Brief 1
In the Bay of Campeche text, who named the bay?
Brief 2
Reproduce the Bay of Campeche text word for word from "- Surface area: 41,909" up to and including "expedition in 1517.".
Brief 3
Carry on the text about the Bay of Campeche from its last sentence.
Segment Start: Text excerpt
- Location: Campeche; Tabasco; Veracruz;
- Coordinates: 20°00′00″N 94°00′00″W﻿ / ﻿20.00000°N 94.00000°W
- Part of: Campeche Bank; Campeche Knolls; Laguna de Términos;
- Ocean/sea sources: Gulf of Mexico
- Basin countries: Mexico
- Max. length: 152 nautical miles (175 mi; 282 km)
- Max. width: 378 nautical miles (435 mi; 700 km)
- Surface area: 41,909 square nautical miles (55,500 sq mi; 143,740 km^{2})
- Islands: Triángulo Sur; Triángulo Oeste; Triángulo Este; Cayos Arcas;

= Bay of Campeche =

Bight in the southern area of the Gulf of Mexico

The Bay of Campeche (Bahía de Campeche), or Campeche Sound, is a bight in the southern area of the Gulf of Mexico, forming the north side of the Isthmus of Tehuantepec. It is surrounded on three sides by the Mexican states of Campeche, Tabasco and Veracruz. The area of the bay is 6000 sqmi and maximum depth of the bay is approximately 180 ft. It was named by Francisco Hernández de Córdoba and Antón de Alaminos during their expedition in 1517.
Segment End: Text excerpt
Segment Start: Supplied material
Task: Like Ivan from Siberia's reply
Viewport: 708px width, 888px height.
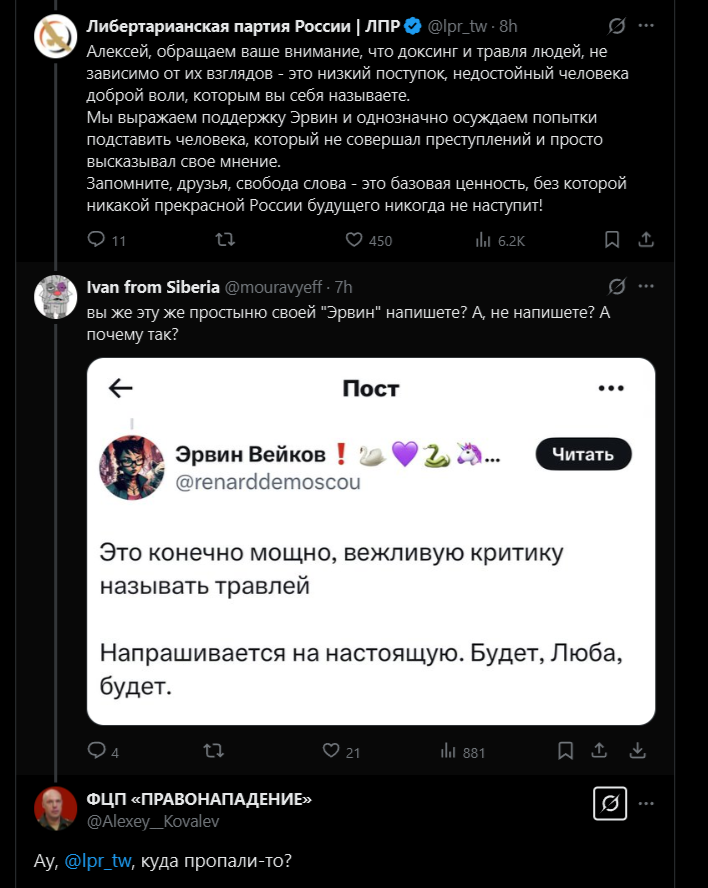Action: click(x=332, y=751)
Segment End: Supplied material
Your response 1
Francisco Hernández de Córdoba and Antón de Alaminos named it during their 1517 expedition.

Your response 2
- Surface area: 41,909 square nautical miles (55,500 sq mi; 143,740 km^{2})
- Islands: Triángulo Sur; Triángulo Oeste; Triángulo Este; Cayos Arcas;

= Bay of Campeche =

Bight in the southern area of the Gulf of Mexico

The Bay of Campeche (Bahía de Campeche), or Campeche Sound, is a bight in the southern area of the Gulf of Mexico, forming the north side of the Isthmus of Tehuantepec. It is surrounded on three sides by the Mexican states of Campeche, Tabasco and Veracruz. The area of the bay is 6000 sqmi and maximum depth of the bay is approximately 180 ft. It was named by Francisco Hernández de Córdoba and Antón de Alaminos during their expedition in 1517.

Your response 3
==Oil resources==
The Cantarell Complex of five oil fields lies beneath the Bay of Campeche. In 2003, it was the second most productive oil field in the world, then supplying about two thirds of Mexico's crude oil output, but it went into a steep decline soon thereafter.

On June 3, 1979, Ixtoc I, an exploratory oil well located in the bay, suffered a blowout that caused a catastrophic explosion, resulting in what has been ranked as the third largest unintentional oil spill in history.

==Climate==
During the months of June and July, the Bay of Campeche is considered one of the "hot" breeding spots for Atlantic hurricanes.

It experiences strong winds from the north from November into February along its western edge, with the winds ultimately funneling between the mountains and out into the Pacific near Salina Cruz.

On the other hand, the bay is also known for being a hurricane "graveyard", with unusually weak steering currents in the area causing hurricanes to slow down and meander, starving themselves (for example, Hurricane Roxanne in 1995). The bay is also considered the eastern border on the main migration routes for birds in the Americas.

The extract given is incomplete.